Quantum Class 19, Thu 2022-11-17

W Randolph Franklin (WRF), Rensselaer Polytechnic Institute (RPI)

It is possible to succeed after RPI.

1.1 Tony Tether

Tony Tether IIRC, the longest serving DARPA Director. He initiated the 2004 DARPA_Grand_Challenge that spurred the development of autonomous vehicles.

1.3 Ed Zander

COO Sun, CEO Motorola.

https://en.wikipedia.org/wiki/Edward_Zander

2 General programming tips

2.1 Unionfs

aka overlay FS, translucent FS.
If a, b are directories, and m is an empty directory, then

unionfs -o cow a=RW:b m

makes m to be a combo of a and b, with a being higher priority
Writing a file into m writes it in a.
Changing a file in b writes the new version into a
Deleting a file in b causes a white-out note to be stored in a.
Unmount it thus:

fusermount -u m
None of this requires superuser.
Application: making a read-only directory into a read-write directory.
Note: IBM had a commercial version of this idea in its CP/CMS OS in the 1960s.

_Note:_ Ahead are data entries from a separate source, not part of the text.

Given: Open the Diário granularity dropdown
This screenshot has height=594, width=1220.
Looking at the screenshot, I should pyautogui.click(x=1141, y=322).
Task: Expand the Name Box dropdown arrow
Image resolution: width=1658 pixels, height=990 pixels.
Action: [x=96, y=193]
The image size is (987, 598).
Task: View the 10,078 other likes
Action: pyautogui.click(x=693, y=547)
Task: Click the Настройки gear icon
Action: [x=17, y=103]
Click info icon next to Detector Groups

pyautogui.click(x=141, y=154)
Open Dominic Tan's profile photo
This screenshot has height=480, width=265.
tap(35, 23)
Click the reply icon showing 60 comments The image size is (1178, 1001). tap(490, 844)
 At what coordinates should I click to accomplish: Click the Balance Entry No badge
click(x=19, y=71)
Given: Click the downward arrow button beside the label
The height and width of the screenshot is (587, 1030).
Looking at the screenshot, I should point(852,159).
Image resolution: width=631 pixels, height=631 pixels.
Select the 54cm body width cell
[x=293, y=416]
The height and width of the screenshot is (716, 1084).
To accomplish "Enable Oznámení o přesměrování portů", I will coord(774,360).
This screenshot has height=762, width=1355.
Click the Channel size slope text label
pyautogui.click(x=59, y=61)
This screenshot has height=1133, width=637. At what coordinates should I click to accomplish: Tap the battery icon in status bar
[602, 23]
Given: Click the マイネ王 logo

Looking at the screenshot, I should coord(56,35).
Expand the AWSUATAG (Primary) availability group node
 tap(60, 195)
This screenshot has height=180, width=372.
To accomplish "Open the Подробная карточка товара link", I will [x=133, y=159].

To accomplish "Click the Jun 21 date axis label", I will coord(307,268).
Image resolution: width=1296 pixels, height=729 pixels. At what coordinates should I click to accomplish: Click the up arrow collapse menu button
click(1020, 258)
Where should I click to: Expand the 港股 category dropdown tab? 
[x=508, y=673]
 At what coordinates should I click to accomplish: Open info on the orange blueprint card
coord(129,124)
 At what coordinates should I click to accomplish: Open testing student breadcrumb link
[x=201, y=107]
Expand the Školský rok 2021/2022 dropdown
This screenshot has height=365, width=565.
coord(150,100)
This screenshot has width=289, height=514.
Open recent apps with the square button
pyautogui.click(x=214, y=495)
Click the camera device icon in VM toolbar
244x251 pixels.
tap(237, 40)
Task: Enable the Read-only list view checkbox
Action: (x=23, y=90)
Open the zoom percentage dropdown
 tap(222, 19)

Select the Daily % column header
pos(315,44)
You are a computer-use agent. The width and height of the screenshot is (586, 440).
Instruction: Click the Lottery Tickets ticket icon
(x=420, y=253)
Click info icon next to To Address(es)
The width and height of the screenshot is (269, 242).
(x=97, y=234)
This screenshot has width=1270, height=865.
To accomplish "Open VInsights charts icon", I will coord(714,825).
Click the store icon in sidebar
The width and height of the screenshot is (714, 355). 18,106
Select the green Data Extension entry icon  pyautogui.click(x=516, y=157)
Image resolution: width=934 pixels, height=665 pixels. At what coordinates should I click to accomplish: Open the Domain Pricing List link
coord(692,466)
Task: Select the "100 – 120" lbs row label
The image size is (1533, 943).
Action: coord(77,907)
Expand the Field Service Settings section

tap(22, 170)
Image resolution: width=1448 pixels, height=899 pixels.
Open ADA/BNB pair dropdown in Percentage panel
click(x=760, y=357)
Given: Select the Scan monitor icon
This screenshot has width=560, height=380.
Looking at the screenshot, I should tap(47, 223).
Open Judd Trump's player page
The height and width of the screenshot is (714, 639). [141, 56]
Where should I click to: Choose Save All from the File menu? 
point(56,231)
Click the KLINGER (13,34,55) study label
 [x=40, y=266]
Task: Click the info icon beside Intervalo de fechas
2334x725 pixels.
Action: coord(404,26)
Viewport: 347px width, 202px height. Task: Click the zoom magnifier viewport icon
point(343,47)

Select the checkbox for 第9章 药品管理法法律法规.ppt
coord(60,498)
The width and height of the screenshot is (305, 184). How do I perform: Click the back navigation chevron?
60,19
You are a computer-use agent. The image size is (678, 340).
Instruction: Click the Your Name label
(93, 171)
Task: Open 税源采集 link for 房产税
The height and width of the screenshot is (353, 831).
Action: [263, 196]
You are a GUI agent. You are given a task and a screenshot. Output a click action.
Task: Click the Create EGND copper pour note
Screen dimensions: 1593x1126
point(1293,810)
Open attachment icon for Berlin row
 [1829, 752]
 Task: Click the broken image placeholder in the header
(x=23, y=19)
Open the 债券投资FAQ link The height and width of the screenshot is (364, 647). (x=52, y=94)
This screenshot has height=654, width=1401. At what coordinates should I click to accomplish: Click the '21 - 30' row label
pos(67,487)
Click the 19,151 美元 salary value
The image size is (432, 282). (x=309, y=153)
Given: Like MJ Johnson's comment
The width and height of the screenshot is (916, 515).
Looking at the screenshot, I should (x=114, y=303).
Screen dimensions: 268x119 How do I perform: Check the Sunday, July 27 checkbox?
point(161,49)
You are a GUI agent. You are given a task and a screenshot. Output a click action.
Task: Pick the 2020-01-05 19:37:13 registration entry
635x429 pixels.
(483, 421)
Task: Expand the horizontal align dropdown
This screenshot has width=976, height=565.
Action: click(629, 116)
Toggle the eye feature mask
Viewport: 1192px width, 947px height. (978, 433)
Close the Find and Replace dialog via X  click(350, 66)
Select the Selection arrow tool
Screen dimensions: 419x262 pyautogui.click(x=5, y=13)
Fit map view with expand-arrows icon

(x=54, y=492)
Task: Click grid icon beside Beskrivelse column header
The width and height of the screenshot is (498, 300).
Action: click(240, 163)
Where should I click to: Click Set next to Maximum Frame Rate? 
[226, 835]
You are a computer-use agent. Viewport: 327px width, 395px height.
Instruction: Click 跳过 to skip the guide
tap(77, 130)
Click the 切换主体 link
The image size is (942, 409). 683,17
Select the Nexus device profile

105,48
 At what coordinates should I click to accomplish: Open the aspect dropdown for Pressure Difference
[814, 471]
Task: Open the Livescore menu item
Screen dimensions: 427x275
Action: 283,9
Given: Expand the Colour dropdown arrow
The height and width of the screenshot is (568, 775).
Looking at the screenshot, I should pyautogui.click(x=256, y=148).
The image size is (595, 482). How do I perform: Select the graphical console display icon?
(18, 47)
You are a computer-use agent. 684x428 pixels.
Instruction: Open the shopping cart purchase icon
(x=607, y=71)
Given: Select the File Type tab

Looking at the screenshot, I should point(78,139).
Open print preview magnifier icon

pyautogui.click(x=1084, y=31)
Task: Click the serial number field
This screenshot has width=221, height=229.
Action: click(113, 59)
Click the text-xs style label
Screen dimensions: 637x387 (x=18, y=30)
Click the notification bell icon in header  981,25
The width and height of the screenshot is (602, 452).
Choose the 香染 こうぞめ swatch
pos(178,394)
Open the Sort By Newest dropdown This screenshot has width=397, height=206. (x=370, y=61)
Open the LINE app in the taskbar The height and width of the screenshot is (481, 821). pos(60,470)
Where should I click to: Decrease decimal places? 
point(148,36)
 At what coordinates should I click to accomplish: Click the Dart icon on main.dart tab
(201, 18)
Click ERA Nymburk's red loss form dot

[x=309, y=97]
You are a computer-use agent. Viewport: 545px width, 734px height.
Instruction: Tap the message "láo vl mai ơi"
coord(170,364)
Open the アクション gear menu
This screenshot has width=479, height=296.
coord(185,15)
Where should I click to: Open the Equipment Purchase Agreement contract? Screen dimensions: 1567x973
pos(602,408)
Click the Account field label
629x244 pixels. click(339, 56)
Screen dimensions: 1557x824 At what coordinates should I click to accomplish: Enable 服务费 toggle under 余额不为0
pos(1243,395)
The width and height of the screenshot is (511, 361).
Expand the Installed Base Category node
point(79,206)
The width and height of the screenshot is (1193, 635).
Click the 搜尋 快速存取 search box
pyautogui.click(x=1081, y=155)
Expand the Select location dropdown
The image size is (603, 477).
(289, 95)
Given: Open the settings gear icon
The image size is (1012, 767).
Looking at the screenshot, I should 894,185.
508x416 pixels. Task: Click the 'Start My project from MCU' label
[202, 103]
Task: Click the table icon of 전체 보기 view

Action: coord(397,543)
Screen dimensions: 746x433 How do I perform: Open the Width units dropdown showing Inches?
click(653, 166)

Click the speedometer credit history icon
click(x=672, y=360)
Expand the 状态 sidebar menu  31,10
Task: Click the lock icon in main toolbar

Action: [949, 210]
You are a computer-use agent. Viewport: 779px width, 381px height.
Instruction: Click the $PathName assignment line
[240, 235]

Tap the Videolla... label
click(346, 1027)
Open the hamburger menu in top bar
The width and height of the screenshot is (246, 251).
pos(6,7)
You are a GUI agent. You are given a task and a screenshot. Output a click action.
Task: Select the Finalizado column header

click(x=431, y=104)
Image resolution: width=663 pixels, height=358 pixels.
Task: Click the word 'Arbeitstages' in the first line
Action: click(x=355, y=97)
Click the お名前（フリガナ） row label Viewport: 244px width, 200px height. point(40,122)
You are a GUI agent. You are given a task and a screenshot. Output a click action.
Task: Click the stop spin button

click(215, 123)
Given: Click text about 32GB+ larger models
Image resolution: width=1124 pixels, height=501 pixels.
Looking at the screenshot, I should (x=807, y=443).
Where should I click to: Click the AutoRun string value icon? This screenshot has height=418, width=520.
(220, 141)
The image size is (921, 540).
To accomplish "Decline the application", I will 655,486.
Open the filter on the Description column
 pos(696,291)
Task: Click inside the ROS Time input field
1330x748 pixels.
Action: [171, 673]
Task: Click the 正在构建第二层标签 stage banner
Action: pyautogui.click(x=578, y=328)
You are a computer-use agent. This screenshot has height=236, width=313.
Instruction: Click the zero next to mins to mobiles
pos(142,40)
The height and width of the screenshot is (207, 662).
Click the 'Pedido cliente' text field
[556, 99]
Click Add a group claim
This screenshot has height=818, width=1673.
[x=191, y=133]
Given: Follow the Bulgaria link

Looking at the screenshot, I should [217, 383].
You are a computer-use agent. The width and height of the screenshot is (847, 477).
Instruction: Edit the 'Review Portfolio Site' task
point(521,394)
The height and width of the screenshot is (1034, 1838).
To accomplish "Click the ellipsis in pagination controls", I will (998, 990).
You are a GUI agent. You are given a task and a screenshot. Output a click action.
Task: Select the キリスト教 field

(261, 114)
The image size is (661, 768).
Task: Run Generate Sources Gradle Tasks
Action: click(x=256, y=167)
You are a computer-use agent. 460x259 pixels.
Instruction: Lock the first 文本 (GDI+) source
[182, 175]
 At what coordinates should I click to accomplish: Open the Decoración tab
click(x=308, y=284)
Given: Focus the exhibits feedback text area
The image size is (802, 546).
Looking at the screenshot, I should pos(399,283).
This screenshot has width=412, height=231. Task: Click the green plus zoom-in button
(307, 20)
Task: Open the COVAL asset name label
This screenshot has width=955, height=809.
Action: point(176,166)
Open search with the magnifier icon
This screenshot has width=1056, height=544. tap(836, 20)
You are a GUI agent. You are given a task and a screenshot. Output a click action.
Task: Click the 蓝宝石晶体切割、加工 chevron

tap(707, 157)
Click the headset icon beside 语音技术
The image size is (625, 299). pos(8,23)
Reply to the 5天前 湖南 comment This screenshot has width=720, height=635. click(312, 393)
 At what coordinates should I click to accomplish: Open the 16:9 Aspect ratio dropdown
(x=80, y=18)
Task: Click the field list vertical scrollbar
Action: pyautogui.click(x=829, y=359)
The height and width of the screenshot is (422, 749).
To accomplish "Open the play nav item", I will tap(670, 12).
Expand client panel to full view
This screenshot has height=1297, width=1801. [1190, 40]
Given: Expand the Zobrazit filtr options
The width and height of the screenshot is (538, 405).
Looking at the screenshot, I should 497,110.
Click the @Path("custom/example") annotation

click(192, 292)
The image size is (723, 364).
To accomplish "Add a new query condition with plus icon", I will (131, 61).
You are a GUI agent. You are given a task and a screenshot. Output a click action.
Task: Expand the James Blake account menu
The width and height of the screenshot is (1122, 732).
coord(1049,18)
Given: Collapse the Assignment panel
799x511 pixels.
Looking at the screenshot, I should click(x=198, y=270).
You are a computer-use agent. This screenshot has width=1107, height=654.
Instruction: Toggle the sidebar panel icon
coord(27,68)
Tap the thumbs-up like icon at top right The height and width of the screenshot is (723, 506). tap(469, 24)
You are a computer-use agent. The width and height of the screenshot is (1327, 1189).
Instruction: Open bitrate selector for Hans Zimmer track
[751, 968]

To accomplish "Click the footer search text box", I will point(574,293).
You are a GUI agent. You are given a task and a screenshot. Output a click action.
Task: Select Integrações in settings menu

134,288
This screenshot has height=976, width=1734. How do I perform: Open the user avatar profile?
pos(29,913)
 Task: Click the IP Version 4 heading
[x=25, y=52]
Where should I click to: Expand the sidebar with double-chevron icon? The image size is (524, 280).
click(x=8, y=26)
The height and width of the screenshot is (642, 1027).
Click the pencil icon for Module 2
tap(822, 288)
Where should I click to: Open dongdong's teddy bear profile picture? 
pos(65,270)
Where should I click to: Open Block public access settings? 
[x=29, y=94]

2.2 Types of virtualization

There are many possible levels of virtualization.
At a low level, one might emulate the HW. This is quite flexible but too slow.
At a higher level, a basic OS runs separate virtual machines, each with its own file system.
1. Harmless machine instructions execute normally.
2. Powerful ones are trapped and emulated.
3. This requires a properly designed instruction set.
4. IBM has been doing this commercially for 40 years, with something originally called CP/CMS.
  
  I think that IBM lucked out with their instruction set design, and didn't plan it.
5. Well-behaved clients might have problematic code edited before running, to speed the execution.
  
  I think that Vmware does that.
6. It seems that compute-intensive clients might have almost no overhead.
7. However, the emulated file system can be pretty slow.
8. With Vmware, several clients can all be different OSs, and the host can be any compatible OS.
9. E.g., I've had a linux vmware host simultaneously running both linux and windows clients.
In linux, root no longer has infinite power.
The next level of virtualization has an nontrivial host OS, but separates the clients from each other.
1. They see a private view of the process space, file system, and other resources.
2. This is lighter weight, e.g., quicker to start a VM and less overhead.
3. The host and client must be the same OS.
4. This might be called paravirtualization.
5. Linux supports this with things like namespace isolation and control groups (cgroups). Wikipedia et al describe this.
6. Ubuntu snaps do something like this.
  
  E.g., firefox is distributed as a snap to increase isolation and security.
  
  However starting firefox now takes 15 sec.
The next level up is the normal linux security.
1. You can see all the processes and similar resources.
2. The file system has the usual protections.
3. This is hard to make secure when doing something complicated.
4. How do I protect myself from firefox going bad?
5. It's easy to describe what it should be allowed to do, but almost impossible to implement.
6. That includes using apparmor etc.
Who guards the guards? I get spammed at a unique address that I used only to register with apparmor.
In theory, packaging an app in a virtual machine has fewer dependencies and is more secure.
You can run the vm w/o changes on different hosts.
A Vmware client can run w/o change on both linux and windows hosts.
You can run a client on your own hardware, then spill over to a commercial cloudy platform when necessary.

2.3 Docker

Docker is a popular lightweight virtualization system, which Nvidia uses to distribute SW.
Docker runs images that define virtual machines.
Docker images share resources with the host, in a controlled manner.
For simple images, which is not nvidia/cuda, starting the image is so cheap that you can do it to run one command, and encapsulate the whole process in a shell function.
Docker is worth learning, apart from its use by Nvidia for parallel computing. You might also look up Kubernetes.
More info:

2.4 Several forms of C++ functions

Traditional top level function

auto add(int a, int b) { return a+b;}

You can pass this to a function. This really passes a pointer to the function. It doesn't optimize across the call.

These have global scope.
Note auto. It's underused.
Overload operator() in a new class

Each different variable of the class is a different function. The function can use the variable's value. This is a closure.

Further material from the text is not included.